## WORK INSTRUCTIONS
Provide a verbatim copy of all the records below, leaving the images out.
────────────────────
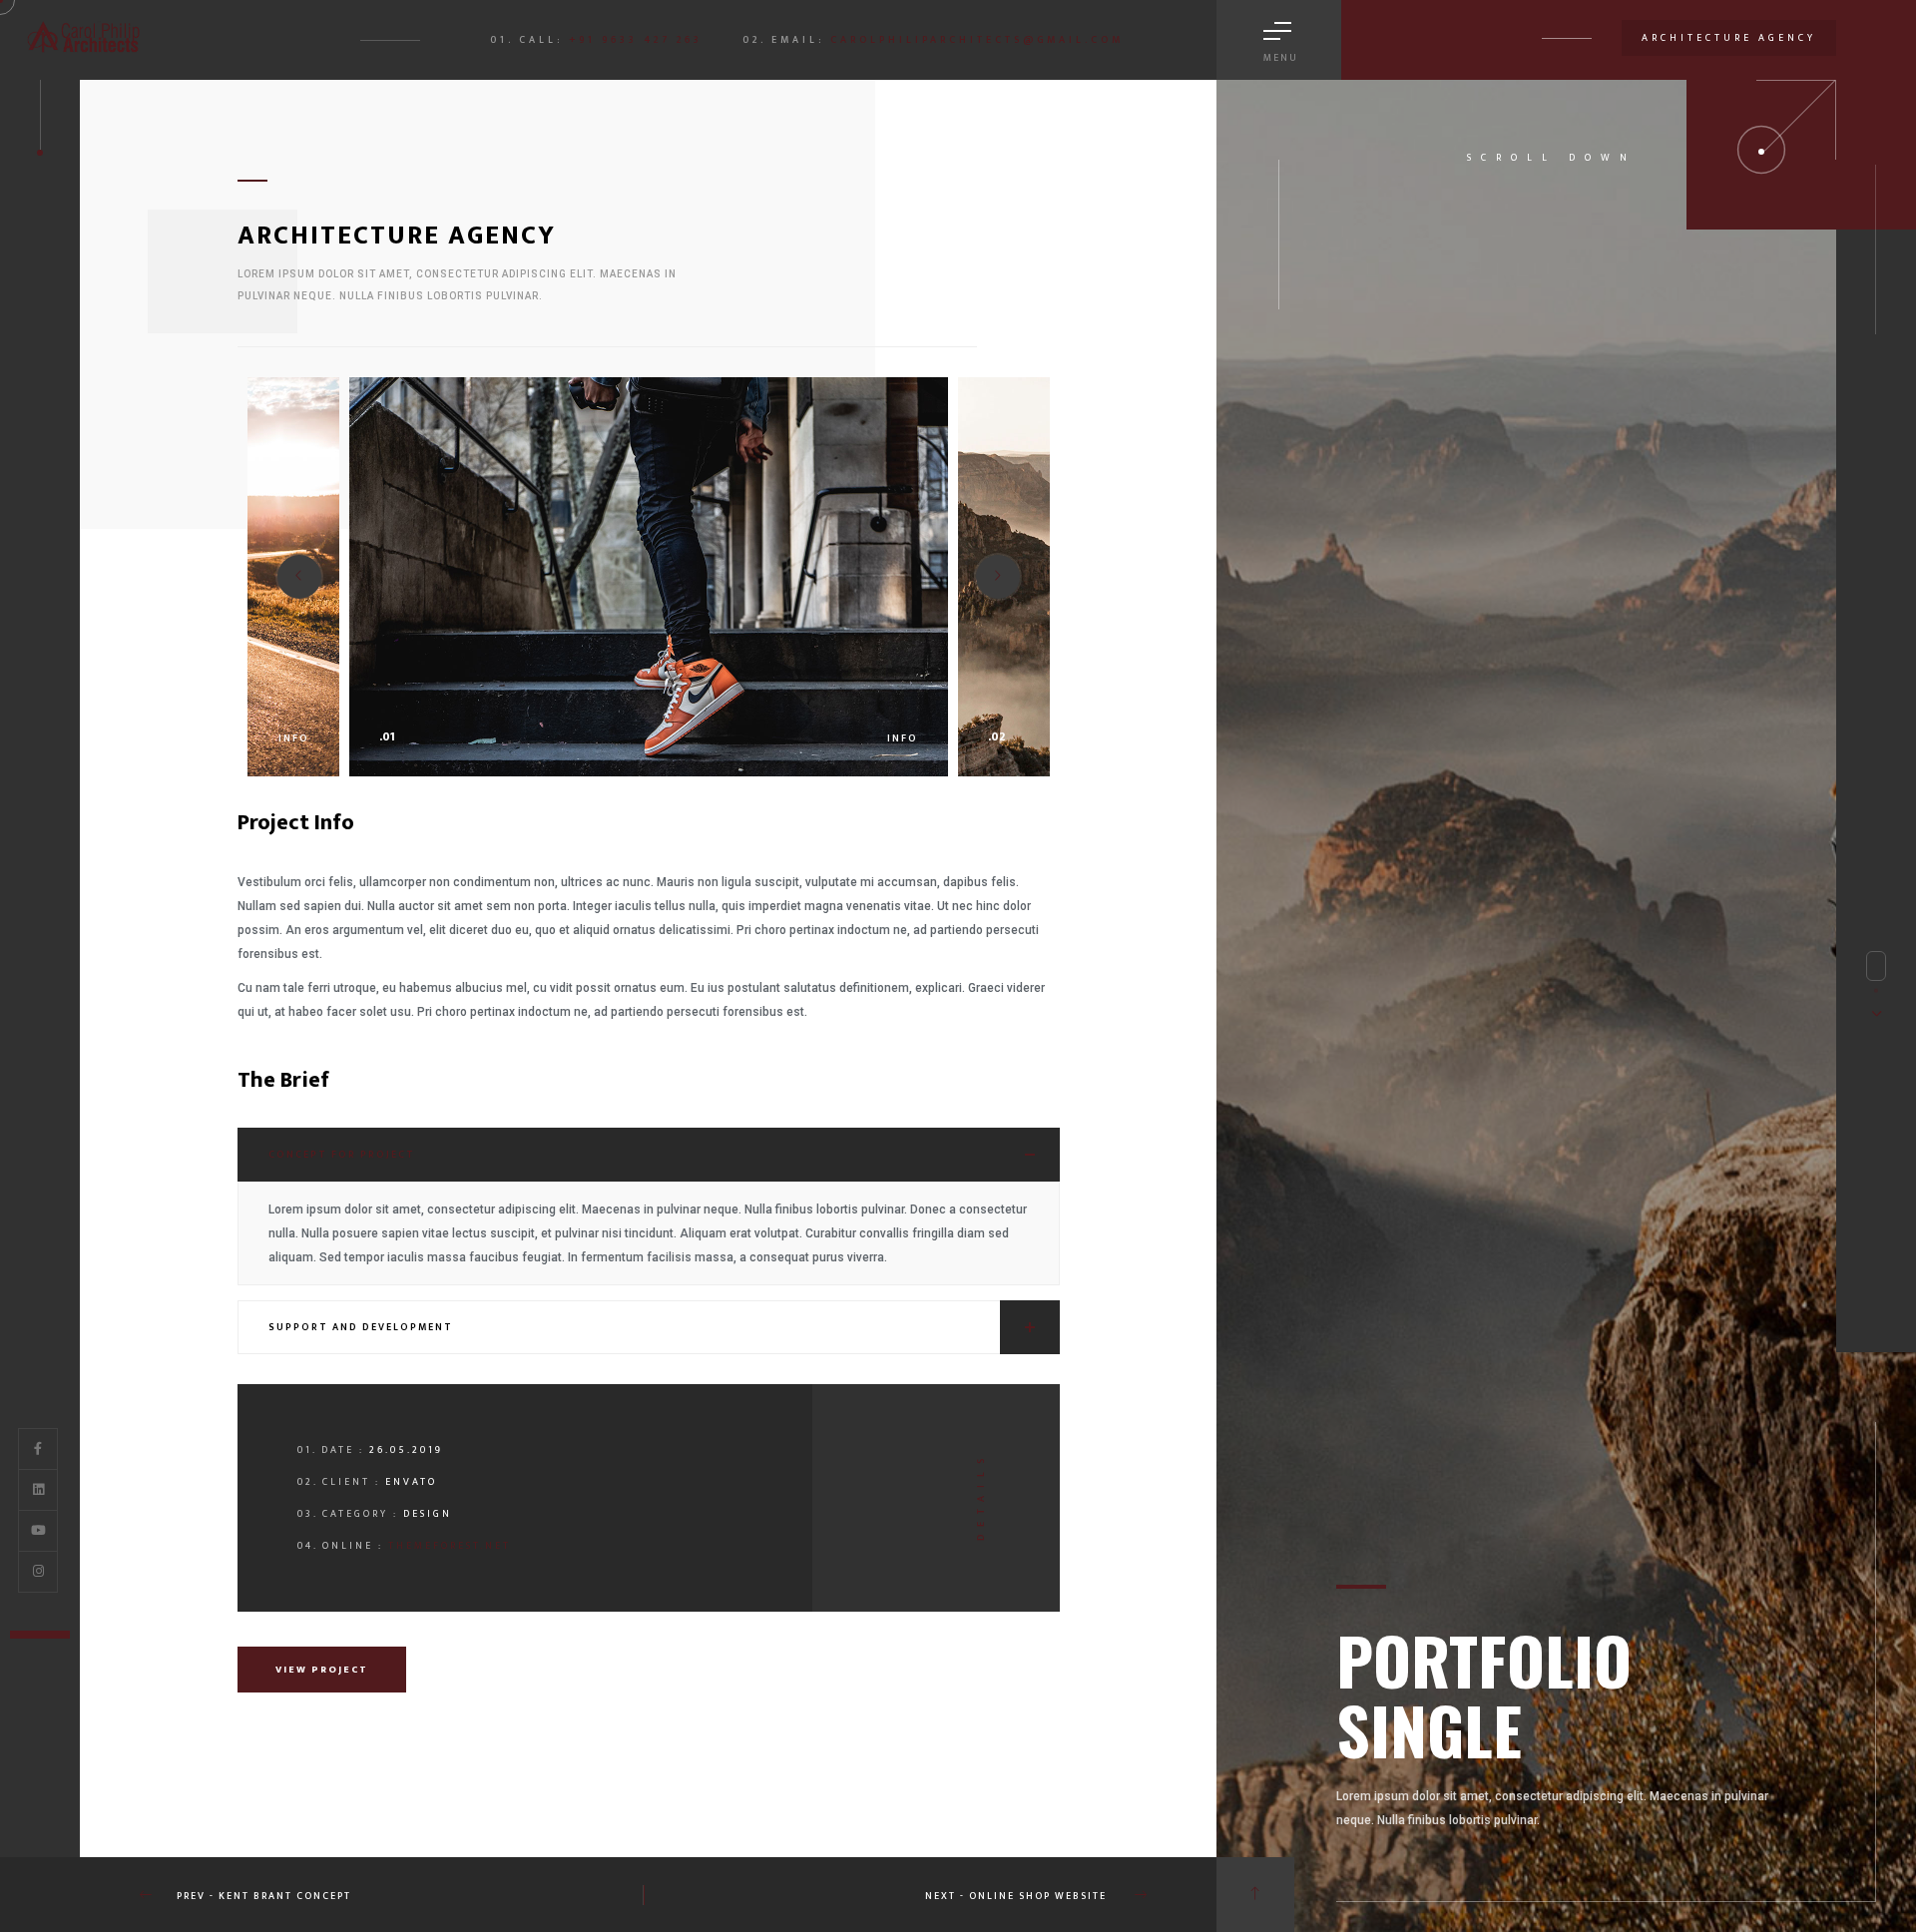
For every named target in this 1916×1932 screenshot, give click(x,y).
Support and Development (360, 1327)
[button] (998, 577)
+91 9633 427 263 (636, 40)
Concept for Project (341, 1155)
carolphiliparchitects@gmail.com (977, 40)
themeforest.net (449, 1546)
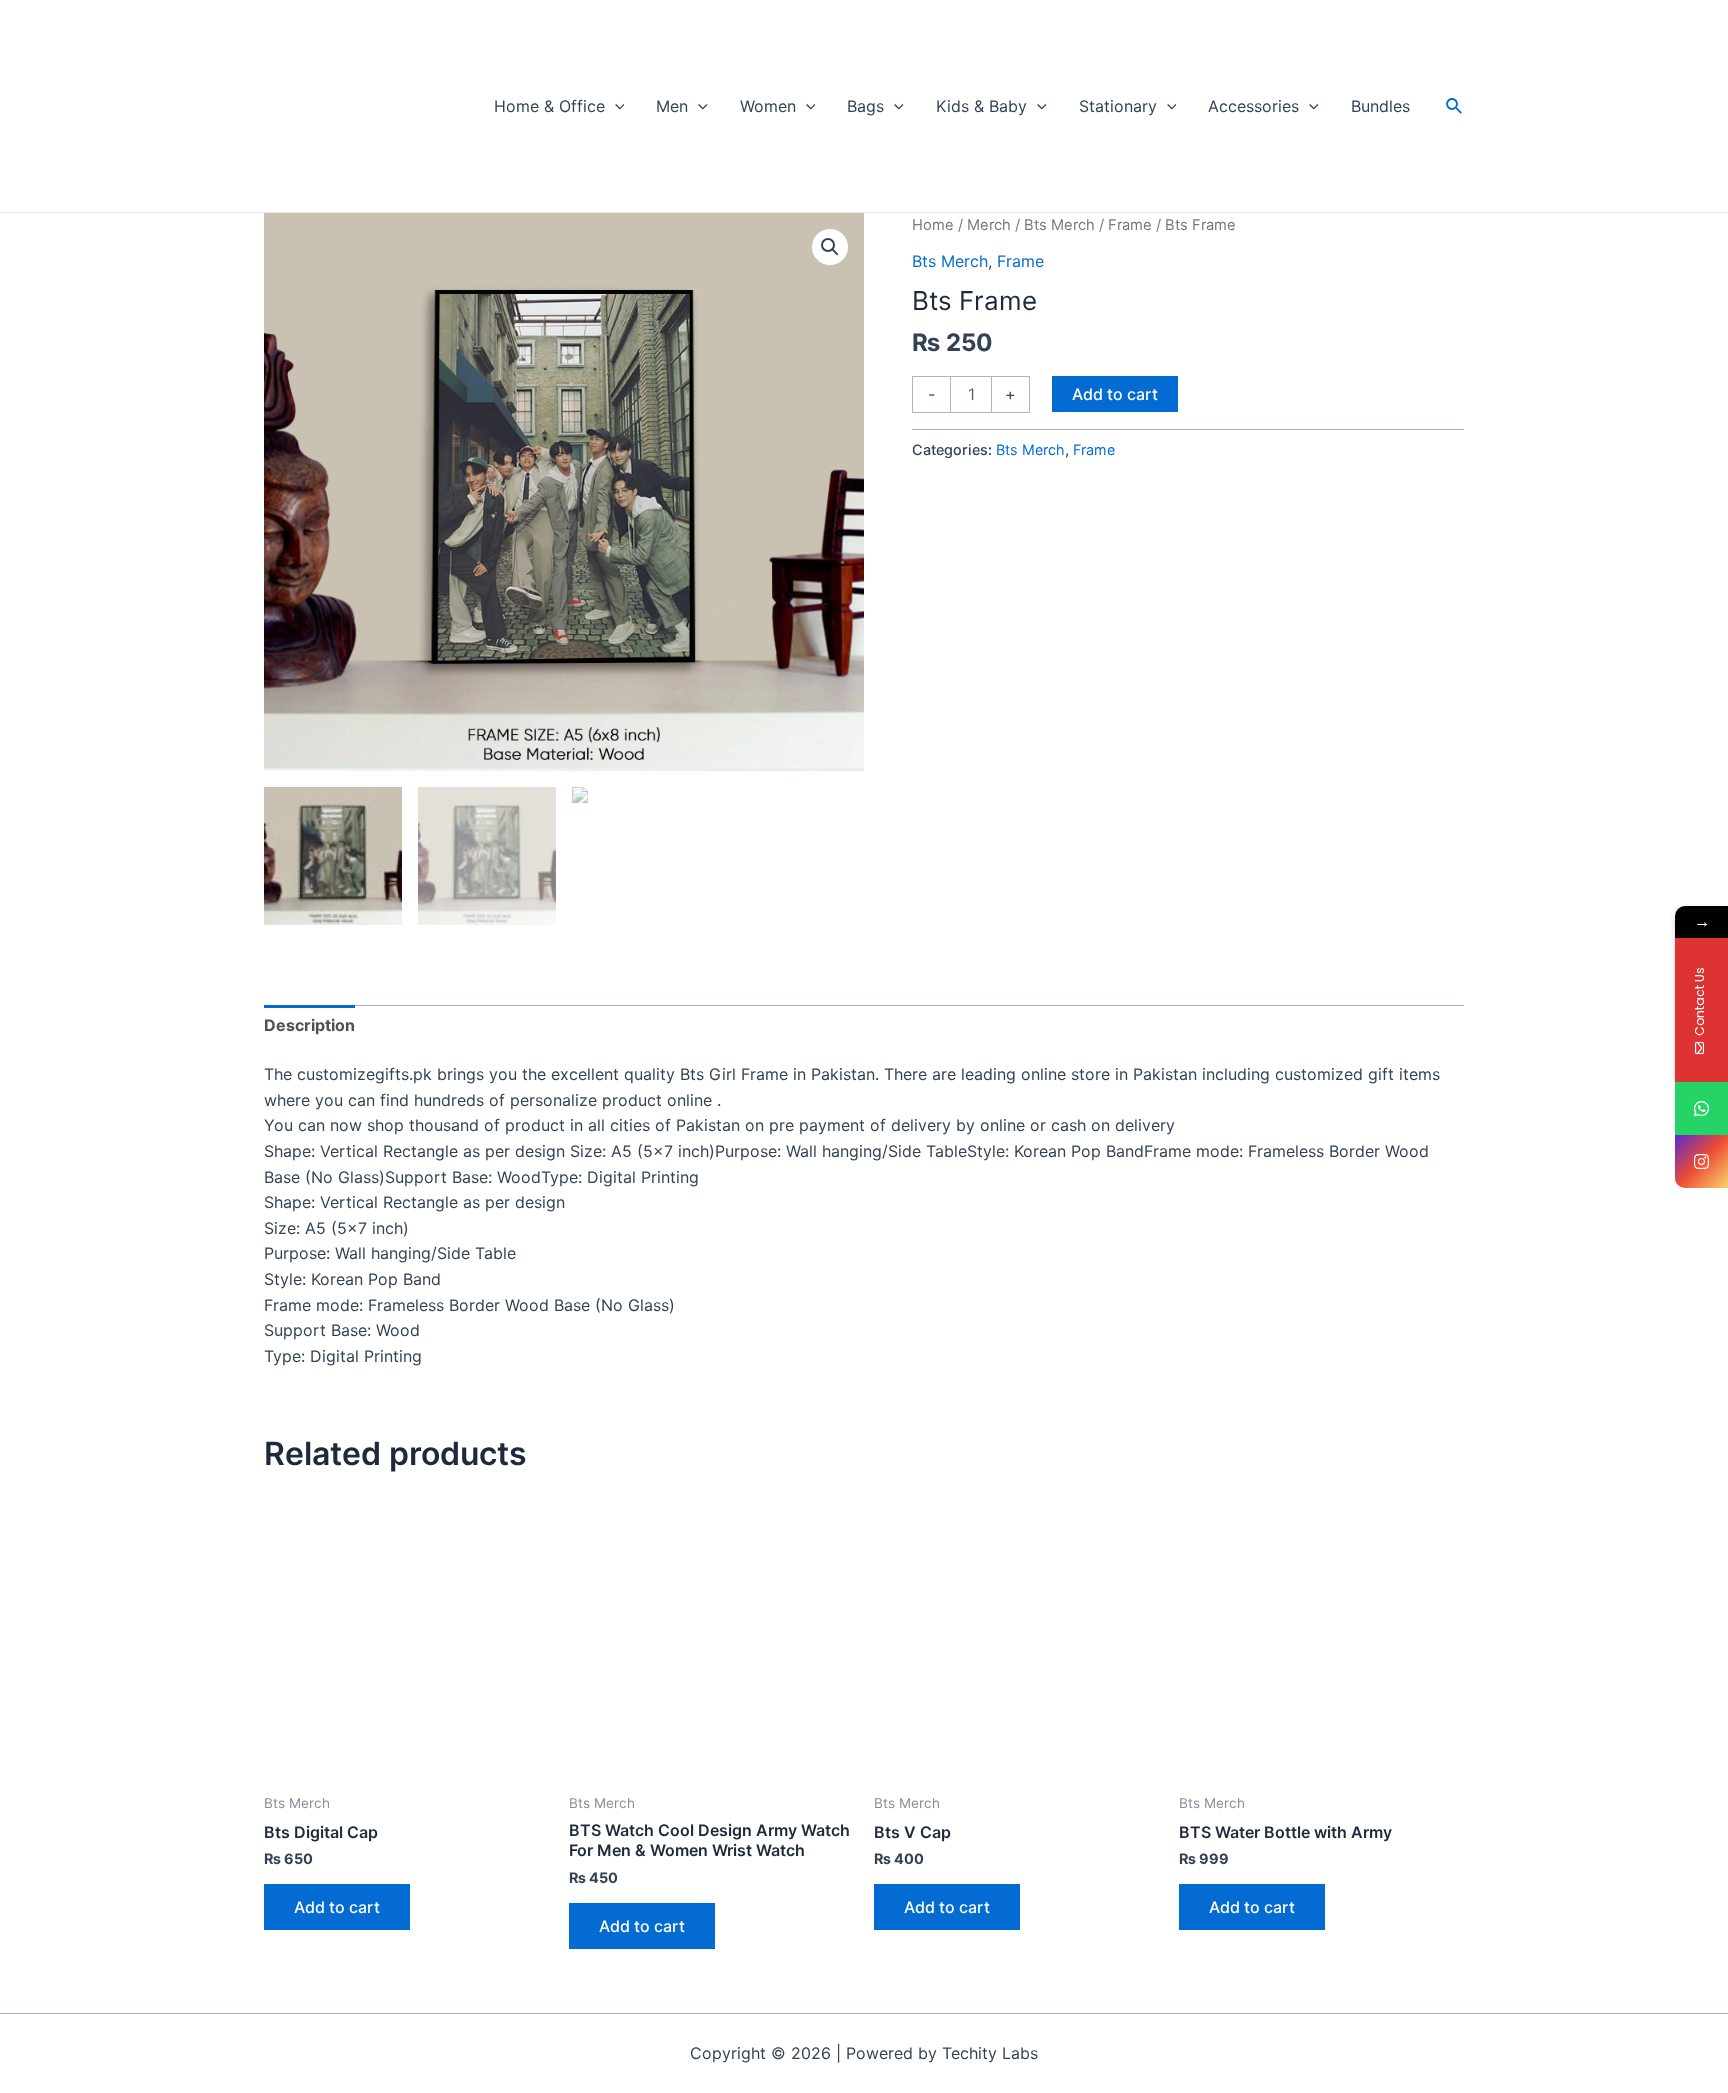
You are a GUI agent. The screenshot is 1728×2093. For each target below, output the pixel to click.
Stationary (1118, 106)
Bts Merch (1059, 225)
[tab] (309, 1026)
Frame (1130, 225)
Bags (865, 106)
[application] (615, 106)
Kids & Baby (981, 106)
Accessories (1253, 106)
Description (309, 1025)
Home (933, 225)
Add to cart (1115, 394)
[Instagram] (1701, 1161)
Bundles (1380, 106)
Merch (989, 225)
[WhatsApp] (1701, 1108)
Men (672, 106)
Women (768, 106)
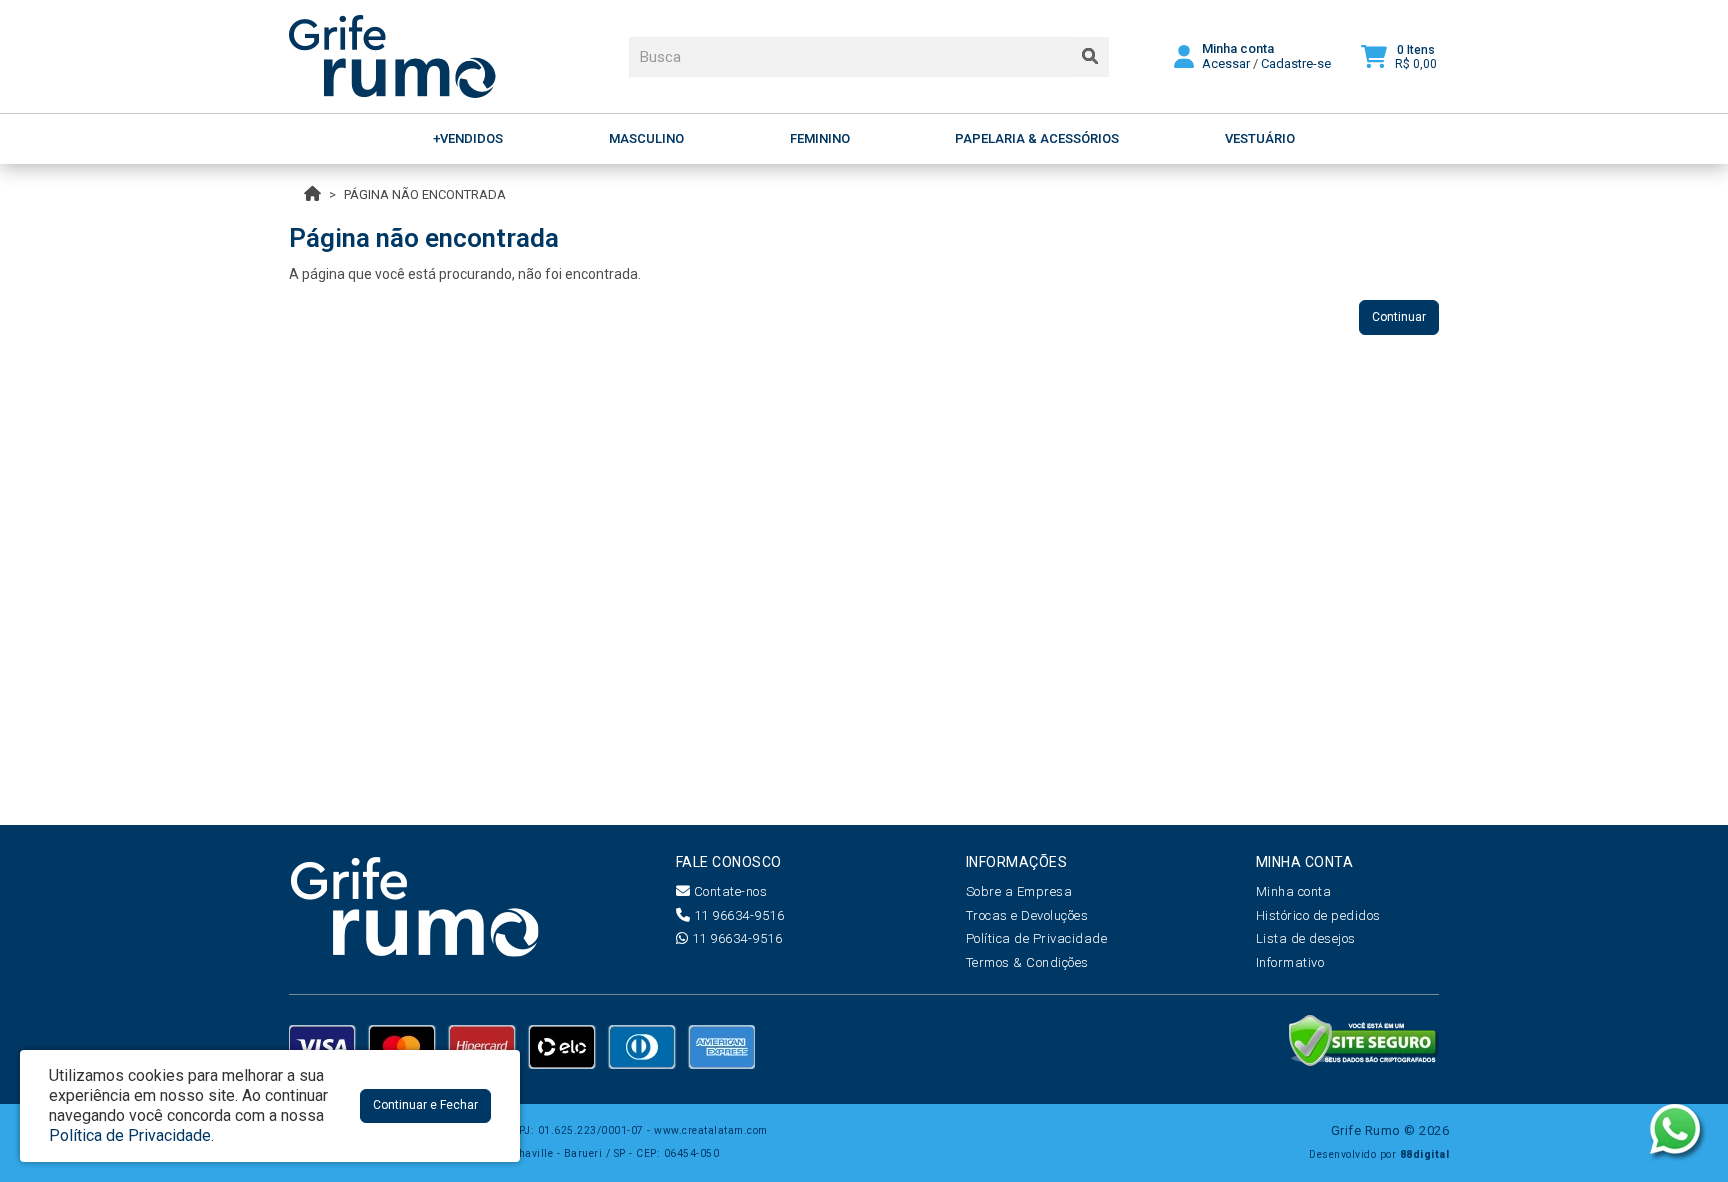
────────────────────
## ANSWER TO THIS PROBLEM
For every named target in this 1916×1932 screenshot, give click(x,y).
Support and Development (360, 1327)
[button] (998, 577)
+91 9633 427 263 (636, 40)
Concept for Project (341, 1155)
carolphiliparchitects@gmail.com (977, 40)
themeforest.net (449, 1546)
You are a GUI agent. The screenshot is 1728×2093. For each target below, output the pixel to click.
Stationary (1118, 106)
Bts Merch (1059, 225)
[tab] (309, 1026)
Frame (1130, 225)
Bags (865, 106)
[application] (615, 106)
Kids & Baby (981, 106)
Accessories (1253, 106)
Description (309, 1025)
Home (933, 225)
Add to cart (1115, 394)
[Instagram] (1701, 1161)
Bundles (1380, 106)
Merch (989, 225)
[WhatsApp] (1701, 1108)
Men (672, 106)
Women (768, 106)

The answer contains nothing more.